Im from Houston TX! Had a brain AVM rupture in 2015 i believe i was 18 or so. I had vision loss (homonymous hemianopia) i believe it was due to me waiting too long to go to the hospital… Me being stubborn i waited it out thinking it would eventually go away. Ended up going to the hospital only to not be taken seriously, they kept asking if i was pregnant, as if because im a female thats the only thing it could be. I was vomiting a lot, had the worst head pain of my life, and couldn’t walk correctly at that point. All they did was send me home with nausea medication. We all know how serious a ruptured AVM can be, and waiting too long can result in death. So thank goodness my mom took me back to the hospital right away and refused to leave until they found out what i had. They ended up sending me to another hospital (Ben Taub Hospital) because the one i went to didn’t have the proper equipment or something.
I think im fine now, just not being able to see like i once used to can be frustrating… i tend to run into things or people and can’t get a license to drive now. I do get headaches monthly or at least once every 2 weeks. I also have a bump which i think is the screw or whatever they used to put my skull back together, and if i lay my head on the pillow a certain way it hurts… i get paranoid to hit or touch it too much.
Also, anyone else here have Homonymous Hemianopia?? If so whats it like for you?

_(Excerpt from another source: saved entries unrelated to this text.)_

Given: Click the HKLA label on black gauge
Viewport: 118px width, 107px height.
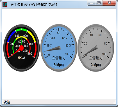Looking at the screenshot, I should 21,58.
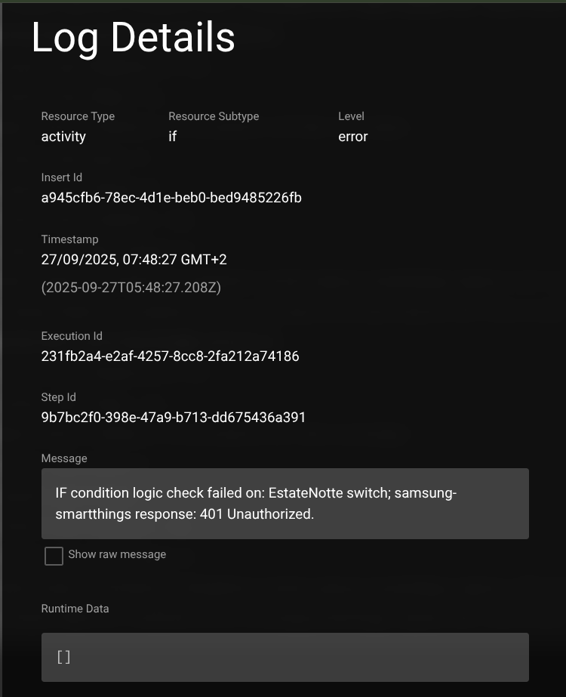
Task: Click the Runtime Data section label
Action: click(75, 609)
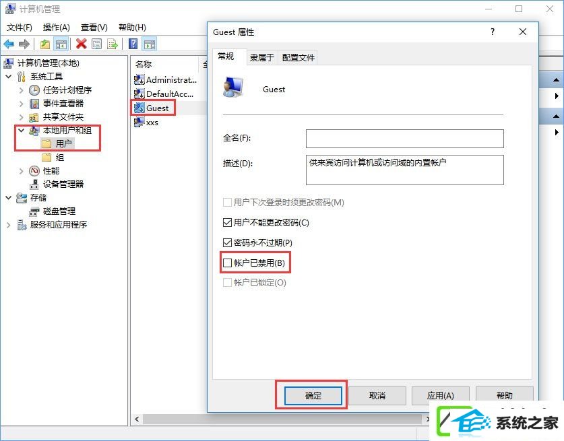Click the 确定 button
Viewport: 564px width, 441px height.
click(313, 396)
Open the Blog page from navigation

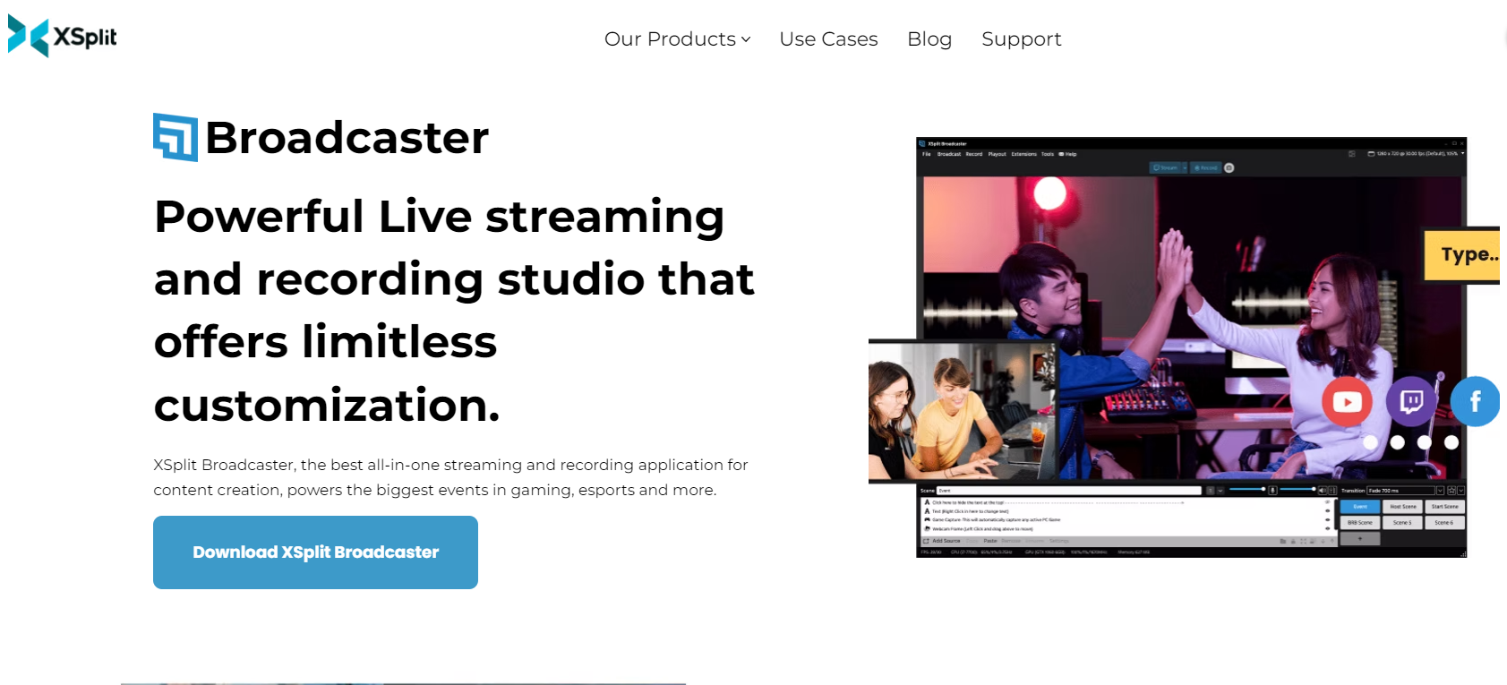(929, 39)
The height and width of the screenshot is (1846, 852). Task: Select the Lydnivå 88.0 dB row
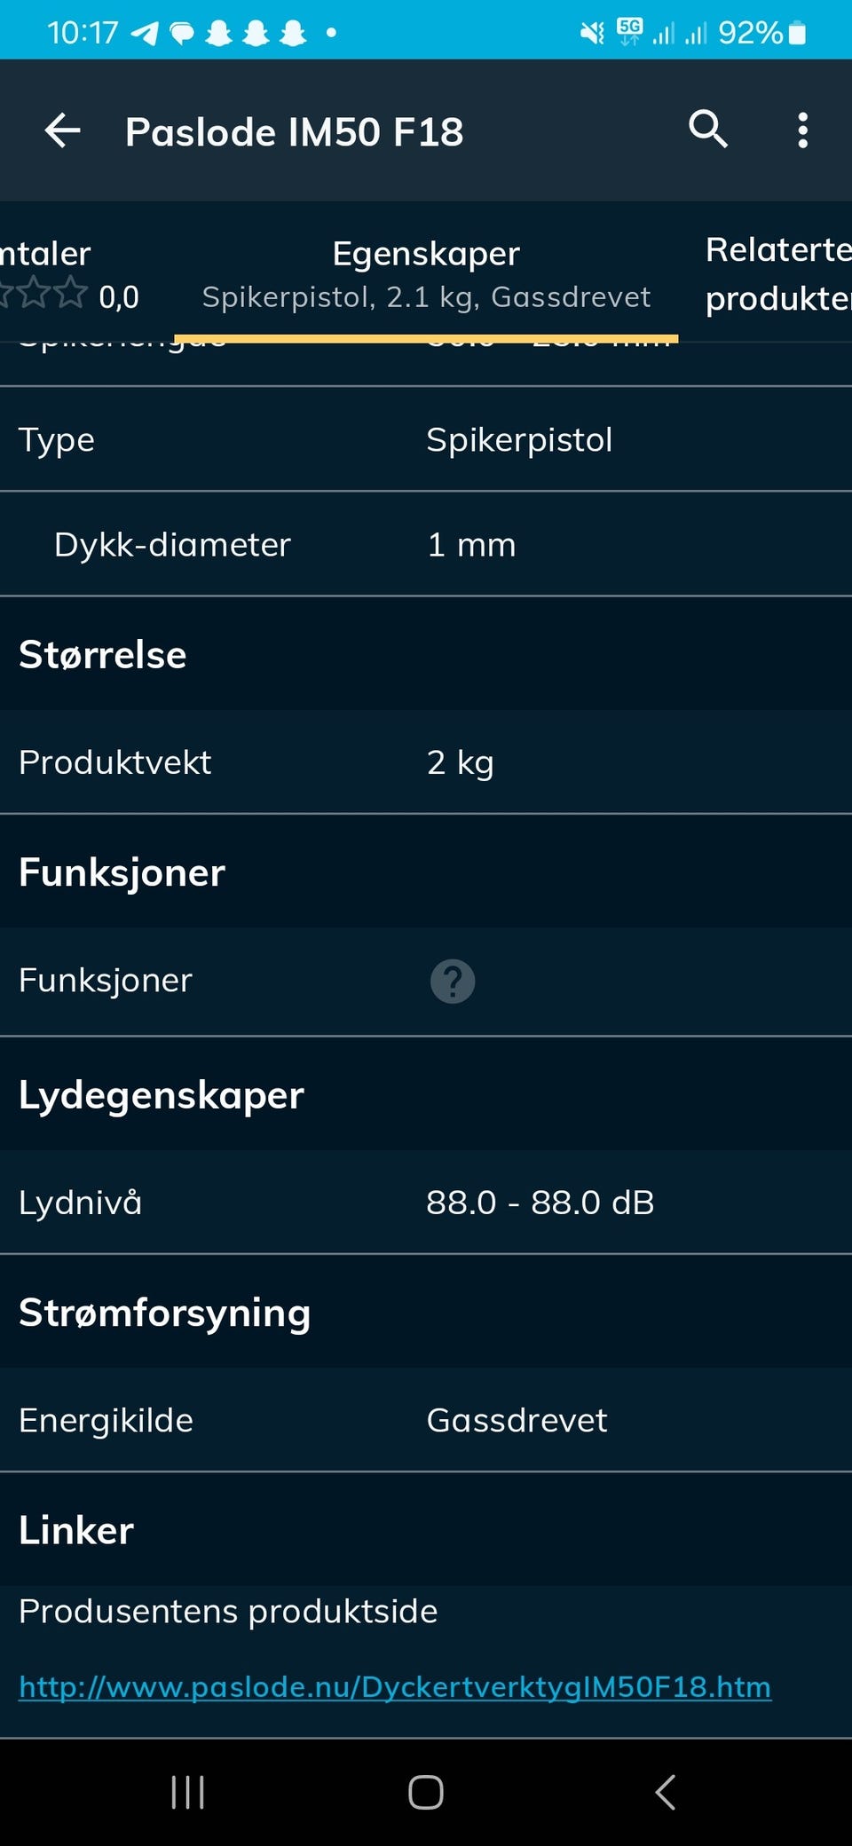tap(426, 1203)
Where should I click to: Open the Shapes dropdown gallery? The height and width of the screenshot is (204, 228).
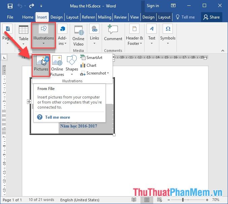tap(72, 65)
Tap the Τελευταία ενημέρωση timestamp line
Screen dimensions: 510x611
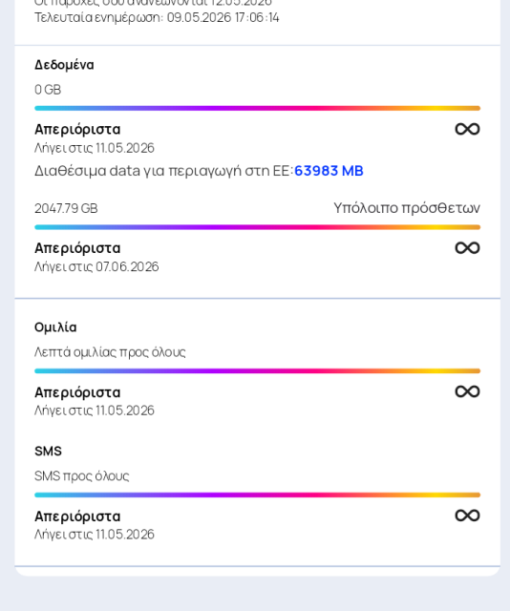157,17
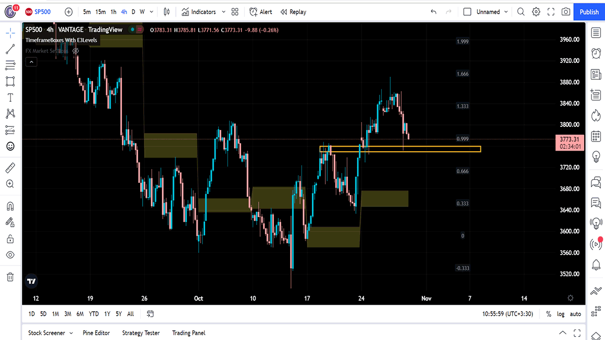Viewport: 605px width, 340px height.
Task: Open chart settings gear icon
Action: pyautogui.click(x=536, y=12)
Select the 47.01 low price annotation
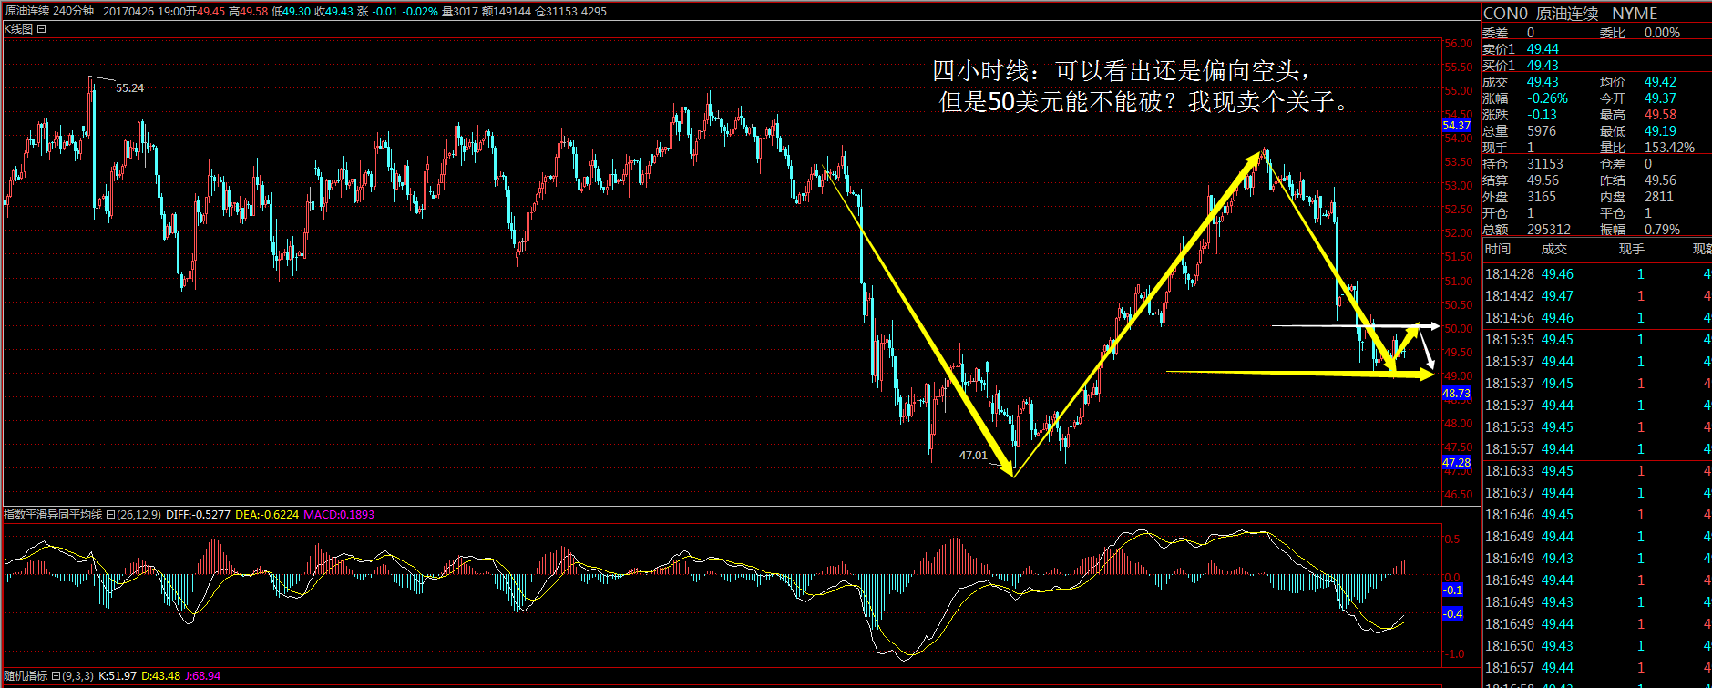This screenshot has height=688, width=1712. (x=973, y=456)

Welcome to our group, it’s great you have joined us. Wow, a rough start to your AVM journey, I sure don’t like to see when we are not taken seriously by some in the medical world. I don’t have Homonymous Hemianopia and didn’t experience vision loss with my rupture. I had gamma knife for mine so I’m not much help experience wise for you! We have a ton of experience here so I think some folks will join in, not a lot someone her hasn’t experienced. We often have some commonalities, but are all different. Once again, welcome! Take Care, JOhn.
Hi @Alexandra.96! Welcome! Hope you’re not getting too much of that fluffy white stuff. I know Texas isn’t typically supposed to be a winter wonderland. My wife’s family is from Texas and seeing the pictures it certainly looks to be a little out of the ordinary! I wanted to respond to your question “Also, anyone else here have Homonymous Hemianopia??” Right here! I do. I’ve been to the local ophthalmologist, who referred me to the local neurophthamologist. Who after tests and even a scan, referred me to the Duke neuroopthamologist. After scan at Duke they’ve worked with me for a number of months. After getting an MRI with contrast, CT scan, and a wrist angiogram, they basically (so far as I understand) said that it was caused by a stroke in 2017 which caused my vision to cut out and stay cut (which is why the homonymous hemianopia). Now again, I’m no doc and that is only my understanding of what’s been explained to me. I hope regardless that you can get some answers and hopefully some tools to help you mitigate this aftereffect. BTW, Duke opthomology and neuroopthamology was fantastic, the whole group. Of course that is one man’s understanding of what doctors said so always go with doctor recommendations and not some blind guy (right here)! Blessings as you continue!
have HH from my rupture. 5 years later I still can’t drive but I tend to trip over and walk into things a little less often… took a long time to scan my surroundings thoroughly so I wasn’t a bull in a China shop…
I am pretty sure the bump on your head is the screw that they used to hold your skull back together with, eventually scar tissue will grow over it underneath the skin.
I had to purchase a computer system from Germany called Novavision. It took seven months therapy though to fix me.